The two decision trees had similar performances but the second tree with the exclusion of ‘instant’ had poorer performance on both the training (66% vs 63% accuracy) and the test data (64% vs 60%). Both models have slightly higher bias, poorer performance on the test data but the second model more so.

The decision tree had about the same variance as the decision trees but suffered from lower bias, the training accuracy was 64% and the test accuracy was 63%. So, the decision tree gives us a more generalizable classification model.
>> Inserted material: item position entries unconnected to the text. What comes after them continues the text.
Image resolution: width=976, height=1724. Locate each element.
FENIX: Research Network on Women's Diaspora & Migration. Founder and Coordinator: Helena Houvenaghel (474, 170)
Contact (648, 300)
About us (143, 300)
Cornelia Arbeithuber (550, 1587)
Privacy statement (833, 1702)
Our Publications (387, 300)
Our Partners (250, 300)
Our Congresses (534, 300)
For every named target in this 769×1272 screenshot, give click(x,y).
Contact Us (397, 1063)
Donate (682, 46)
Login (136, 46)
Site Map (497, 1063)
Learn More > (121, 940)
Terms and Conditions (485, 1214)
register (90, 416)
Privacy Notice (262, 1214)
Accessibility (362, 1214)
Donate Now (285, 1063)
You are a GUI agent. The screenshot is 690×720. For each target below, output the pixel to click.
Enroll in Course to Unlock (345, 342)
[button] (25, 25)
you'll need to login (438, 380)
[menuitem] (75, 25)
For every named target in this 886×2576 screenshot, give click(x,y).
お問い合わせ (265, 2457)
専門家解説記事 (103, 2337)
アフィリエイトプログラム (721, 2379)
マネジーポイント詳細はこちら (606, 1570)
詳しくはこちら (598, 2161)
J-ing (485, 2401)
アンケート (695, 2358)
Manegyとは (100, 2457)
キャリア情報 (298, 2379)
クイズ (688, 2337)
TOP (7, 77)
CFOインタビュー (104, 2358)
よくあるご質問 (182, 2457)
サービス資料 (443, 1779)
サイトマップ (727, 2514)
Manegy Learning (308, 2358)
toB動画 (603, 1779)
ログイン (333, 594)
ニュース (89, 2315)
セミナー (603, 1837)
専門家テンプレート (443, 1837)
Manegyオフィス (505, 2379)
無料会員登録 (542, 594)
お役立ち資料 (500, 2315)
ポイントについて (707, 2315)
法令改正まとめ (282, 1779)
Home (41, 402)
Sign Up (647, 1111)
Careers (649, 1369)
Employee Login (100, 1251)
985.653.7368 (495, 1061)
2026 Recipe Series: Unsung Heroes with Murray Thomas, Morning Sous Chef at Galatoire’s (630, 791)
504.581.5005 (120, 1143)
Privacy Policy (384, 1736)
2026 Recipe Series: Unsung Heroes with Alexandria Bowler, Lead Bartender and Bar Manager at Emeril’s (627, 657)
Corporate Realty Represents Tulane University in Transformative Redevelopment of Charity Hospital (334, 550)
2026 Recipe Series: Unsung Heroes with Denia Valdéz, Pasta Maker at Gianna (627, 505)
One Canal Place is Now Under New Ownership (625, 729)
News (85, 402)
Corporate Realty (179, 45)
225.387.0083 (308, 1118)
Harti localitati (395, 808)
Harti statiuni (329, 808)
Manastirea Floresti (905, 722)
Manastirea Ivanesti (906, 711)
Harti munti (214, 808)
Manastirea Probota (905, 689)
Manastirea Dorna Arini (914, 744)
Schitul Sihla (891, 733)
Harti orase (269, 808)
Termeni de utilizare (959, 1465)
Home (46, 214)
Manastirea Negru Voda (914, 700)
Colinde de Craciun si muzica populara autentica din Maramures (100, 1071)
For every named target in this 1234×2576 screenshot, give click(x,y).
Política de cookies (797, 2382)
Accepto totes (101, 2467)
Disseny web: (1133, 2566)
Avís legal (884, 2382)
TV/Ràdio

Random Forest solves some of the ‘Bad’ parts of Decision Trees that the article talks about. Random Forest abstracts away the ‘Complexity’, you aren’t trying to understand a physical representation of the decision making. You are just given a classification prediction, which may ultimately be what you need to make a decision. You don’t have to worry about data ‘Evolution’, as you get more data you just retrain your trees and get new predictions.

Random Forest also deals with some of the ‘Ugly’ parts of Decision Trees. A Random Forest model has high ‘Usability’, it isn’t a static diagram like a Decision Tree. It is ‘Mobile’ and ‘Everywhere’, you can use it anywhere regardless of the device. It can be ‘Integrated’ into the back end of any application. It gives you good out of the box performance so you don’t need to be a ‘Coding’ expert to use it. You have the accuracy of your models as a ‘Measure’ of performance,

You do loose some of the things that make Decision Trees great with Random Forest. Decision trees are easy to ‘Understand’ and ‘Come naturally’ because it is similar to how people thing about complex choices. It as can serve as documentation which to me is very attractive. I often work on long running project and the ability to look at code and see the decision making baked into reduces the cognitive burden of revisiting an old project. I think that there are use cases for both, it just depends on which benefit is most important for a project.